English

Exposing Stalin’s “retouching”

The Commissar Vanishes: The falsification of photographs and art in Stalin's Russia, an exhibition based on documents from the Collection of David King--Berlin, Haus am Waldsee, Argentinische Allee 30

Following successful stops in Vienna and Milan, David King’s extraordinary exhibition on the history of Stalin’s photographic falsifications is on display at the Haus am Waldsee in Berlin until 7 February.

The exhibition in Berlin, The Commissar Vanishes, features much of the original material upon which King based his book of the same name (Metropolitan Books, Henry Holt and Company, New York, 1997). In the introduction to his book the author writes: “In Stalin’s times there was so much manipulation of pictorial material that it is possible to reconstruct the history of the Soviet Union on the basis of retouched photographs.”
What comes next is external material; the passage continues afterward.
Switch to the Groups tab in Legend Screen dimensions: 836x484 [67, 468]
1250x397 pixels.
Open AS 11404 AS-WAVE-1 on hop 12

The politics of the October Revolution and the early years of the Soviet state stood in sharp opposition to the policies of the bureaucracy under Stalin. To the extent that the latter came to power as a parasitic caste based on the property relations established by October, it was necessary for Stalin to liquidate his opponents inside the Bolshevik party. King’s exhibition reveals and records above all the ruthlessness and brutality with which the emerging bureaucracy secured its power. It was not enough that Stalin’s victims were physically wiped off the face of the earth; it was also necessary to obliterate them from history and memory altogether.

The Commissar Vanishes [Photo: Tate]

One of the first displays that one sees on entering the exhibition is a series of four photos/portraits. The first photo shows Stalin in the middle of a group of three leading members of the Communist Party (Antipov, Kirov and Schwernik) in 1926. For the pictorial history of the USSR printed in 1940, Antipov can no longer be seen. Nine years later in a pictorial biography of Stalin Schwernik has also disappeared. The last in the series of four exhibits is a painting of Stalin based on the original photo, but now Stalin stands alone.

The crudity with which various “retouchings” were made gives the impression that those responsible sought to intimidate and horrify the viewer during the years of the terror. In some of the pictures faces have simply been cut out or pasted over. In other pictures, large groups of persons have been whittled away to leave one or two behind (see accompanying interview with David King discussing the Lenin/Gorky picture). In portraits and pictures Stalin’s facial pockmarks vanish and instead the dictator is shown in warm pastel colours with his secret police henchmen surrounded by children and brightly coloured balloons.

Naturally there was no place in Stalin’s new order for Trotsky, the bureaucracy’s number one enemy, who, together with Lenin, played the leading role in the October Revolution. This applied not only to photos and pictures featuring Trotsky in public life. Even casual snapshots came under the scissors of Stalin’s police. The exhibition includes a photo of Trotsky and his wife in the backseat of a car during the former’s convalescence in Georgia in the winter of 1924. In a reproduction of the photo from 1936 Trotsky and his wife have been obliterated by a figure who has been crudely superimposed.

Authentic photos from the time of the revolution and of the Bolshevik leaders were extremely difficult to find after Stalin’s terror began. This was due not merely to the gigantic apparatus devoted to falsification under Stalin. The threat of reprisal meant that many collectors and artists exercised a form of self-censorship. As King writes in the introduction to his book, in the 1930s those found in possession of a picture or reproduction of Trotsky could anticipate immediate arrest, imprisonment and probable execution.

One of those who preferred to keep his “suspicious” material hidden was the celebrated Soviet artist Aleksandr Rodchenko. At the end of the 1980s King found a treasure trove of material in the attic of the long-dead painter. Amongst the material he found was the picture book Ten Years of Uzbekistan. In the book the faces of local party functionaries who were executed by Stalin in 1937 were simply blacked out. The result is a sort of gruesome, unintentional tribute to the fallen victims.

Finally, in one room of the Haus am Waldsee King has made an attempt to set the record straight. He has filled all four walls with the police mug shots of a small number of the hundreds of thousands of nameless, innocent victims of Stalin’s terror. Everyone genuinely interested in understanding Stalinism and its repercussions for the twentieth century should make an attempt to see this exhibition.

Footnote: King’s work indicates that the deliberate falsification of Soviet history did not end with Stalin. Following the dictator’s death in 1953, and Khruschev’s secret speech of 1956 outlining Stalin’s crimes, the forgers in the Kremlin received fresh orders, i.e., the selective obliteration of Stalin from a number of important pictures and publications. He who lives by the razor dies by the razor!

David King’s book in English: The Commissar Vanishes: The falsification of photographs and art in Stalin’s Russia, Metropolitan Books, Henry Holt and Company, New York, 1997.